Bei Le Sacre du Printemps war es der Medienkünstler, Regisseur und Komponist Klaus Obermaier, der gemeinsam mit dem Team des Ars Electronica Futurelab die entsprechenden Gestaltungsmittel identifizierte und ein Auffürungskonzept für das Stück entwickelte. Klaus Obermaier erarbeitete daraufhin mit der Tänzerin Julia Mach und dem Team des Ars Electronica Futurelab die unterschiedlichen Elemente und setzte sie zu der endgültigen Performance zusammen. Das Projekt bündelt die gesammelten Erfahrungen aus den vorhergegangenen Arbeiten, den interaktiven Visualisierungen und konkret der Tanzperformance Apparition von Klaus Obermaier, die ebenfalls mit dem Ars Electronica Futurelab verwirklicht wurde, und generiert so ein komplexes Netzwerk, das die Palette computertechnisch unterstützter Ausdruckmittel stetig erweitert.

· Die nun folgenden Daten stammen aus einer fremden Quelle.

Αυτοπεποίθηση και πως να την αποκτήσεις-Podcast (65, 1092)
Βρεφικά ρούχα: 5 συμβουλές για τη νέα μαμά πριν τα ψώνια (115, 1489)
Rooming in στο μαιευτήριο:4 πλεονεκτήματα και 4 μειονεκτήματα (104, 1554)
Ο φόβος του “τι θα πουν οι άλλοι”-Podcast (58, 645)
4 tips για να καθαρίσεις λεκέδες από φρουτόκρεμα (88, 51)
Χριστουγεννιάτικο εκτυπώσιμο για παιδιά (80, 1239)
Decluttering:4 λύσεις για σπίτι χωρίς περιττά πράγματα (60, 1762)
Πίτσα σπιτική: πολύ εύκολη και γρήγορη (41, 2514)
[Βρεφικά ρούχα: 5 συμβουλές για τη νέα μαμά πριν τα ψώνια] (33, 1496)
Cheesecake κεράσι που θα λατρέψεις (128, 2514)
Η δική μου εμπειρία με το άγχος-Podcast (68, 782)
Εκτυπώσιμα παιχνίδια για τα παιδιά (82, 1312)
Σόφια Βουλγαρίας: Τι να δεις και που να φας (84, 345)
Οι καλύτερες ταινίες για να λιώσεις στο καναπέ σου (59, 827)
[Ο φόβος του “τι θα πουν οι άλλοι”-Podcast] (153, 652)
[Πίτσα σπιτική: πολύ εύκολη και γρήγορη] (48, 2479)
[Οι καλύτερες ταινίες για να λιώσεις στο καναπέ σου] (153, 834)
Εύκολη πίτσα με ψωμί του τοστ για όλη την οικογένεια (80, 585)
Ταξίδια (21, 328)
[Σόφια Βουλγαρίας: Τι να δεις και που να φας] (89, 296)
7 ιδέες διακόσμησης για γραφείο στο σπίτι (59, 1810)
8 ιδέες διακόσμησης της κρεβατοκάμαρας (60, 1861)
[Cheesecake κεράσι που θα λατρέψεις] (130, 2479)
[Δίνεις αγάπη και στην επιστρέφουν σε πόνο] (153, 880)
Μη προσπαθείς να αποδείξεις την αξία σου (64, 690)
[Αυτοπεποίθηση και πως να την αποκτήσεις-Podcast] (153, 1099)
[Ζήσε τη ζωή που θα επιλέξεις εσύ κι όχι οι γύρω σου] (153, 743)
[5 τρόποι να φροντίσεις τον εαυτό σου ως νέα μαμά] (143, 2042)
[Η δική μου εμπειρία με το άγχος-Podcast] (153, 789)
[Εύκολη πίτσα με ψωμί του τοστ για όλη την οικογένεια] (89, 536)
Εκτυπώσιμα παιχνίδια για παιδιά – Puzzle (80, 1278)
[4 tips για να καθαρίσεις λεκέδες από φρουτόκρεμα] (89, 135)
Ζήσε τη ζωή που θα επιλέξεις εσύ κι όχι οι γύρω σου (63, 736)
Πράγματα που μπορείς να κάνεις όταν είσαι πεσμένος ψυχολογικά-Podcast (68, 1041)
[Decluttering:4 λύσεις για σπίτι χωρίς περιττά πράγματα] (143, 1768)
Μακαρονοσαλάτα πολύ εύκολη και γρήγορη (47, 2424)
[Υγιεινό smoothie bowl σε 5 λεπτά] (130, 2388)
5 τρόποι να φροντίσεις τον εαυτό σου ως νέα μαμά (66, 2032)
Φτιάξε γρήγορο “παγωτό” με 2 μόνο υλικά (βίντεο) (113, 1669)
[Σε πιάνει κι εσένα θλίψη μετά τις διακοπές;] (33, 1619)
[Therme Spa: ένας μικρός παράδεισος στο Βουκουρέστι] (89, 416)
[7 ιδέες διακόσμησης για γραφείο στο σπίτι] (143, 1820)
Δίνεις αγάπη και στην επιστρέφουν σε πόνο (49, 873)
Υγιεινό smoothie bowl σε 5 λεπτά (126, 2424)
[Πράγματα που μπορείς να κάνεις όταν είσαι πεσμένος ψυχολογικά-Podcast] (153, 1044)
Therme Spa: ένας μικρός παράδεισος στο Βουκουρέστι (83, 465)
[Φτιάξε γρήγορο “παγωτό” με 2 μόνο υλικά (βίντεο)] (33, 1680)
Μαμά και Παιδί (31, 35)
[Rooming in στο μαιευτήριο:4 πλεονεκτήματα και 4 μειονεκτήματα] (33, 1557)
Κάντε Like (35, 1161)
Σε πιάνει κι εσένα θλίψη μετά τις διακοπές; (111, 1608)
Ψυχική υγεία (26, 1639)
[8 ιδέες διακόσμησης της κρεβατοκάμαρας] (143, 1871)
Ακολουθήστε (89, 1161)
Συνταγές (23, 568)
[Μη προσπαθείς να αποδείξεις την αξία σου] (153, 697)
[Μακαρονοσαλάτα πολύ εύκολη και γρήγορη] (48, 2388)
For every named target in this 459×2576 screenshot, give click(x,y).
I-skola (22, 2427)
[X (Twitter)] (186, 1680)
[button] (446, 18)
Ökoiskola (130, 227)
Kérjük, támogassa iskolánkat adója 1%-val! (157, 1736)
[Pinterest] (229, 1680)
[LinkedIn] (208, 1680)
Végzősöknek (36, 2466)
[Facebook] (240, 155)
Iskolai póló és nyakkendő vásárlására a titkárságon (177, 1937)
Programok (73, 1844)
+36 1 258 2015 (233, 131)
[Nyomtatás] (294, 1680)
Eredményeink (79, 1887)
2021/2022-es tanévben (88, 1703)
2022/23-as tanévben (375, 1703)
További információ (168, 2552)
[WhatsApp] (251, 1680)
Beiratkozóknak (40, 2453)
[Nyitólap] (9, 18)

Diese aktuellen und teils zukunftsweisenden Ansätze treffen im Fall von Le Sacre du Printemps auf einen sehr traditionellen klassischen Stoff, dessen musikalische Sprengkraft in dieser künstlerischen Auseinandersetzung nicht nur visualisiert, sondern um weitere Erfahrungsebenen ergänzt wird.
Die »Auferstehungssinfonie«
Am 1. Januar 2006 wurde der wdr 50. Zum Start in das Jubiläumsjahr lud der Sender sein Publikum zu einem außergewöhnlichen Kulturerlebnis ein.
Das WDR Sinfonieorchester Köln unter Leitung von Chefdirigent Semyon Bychkov und der renommierte österreichische Medienkünstler Johannes Deutsch sowie das Ars Electronica Futurelab verschmelzen Gustav Mahlers Sinfonie Nr. 2 c-moll als Ausdruck unserer Zeit zu einer multimedialen Aufführung. Ob daheim vor dem Fernseher oder im Konzertsaal der Kölner Philharmonie: Zuschauerinnen und Zuschauer tauchen in eine virtuelle, dreidimensionale Welt ein, in der Mahlers berühmte Auferstehungssinfonie mit Hilfe modernster Computertechnik visuell gestaltet wird.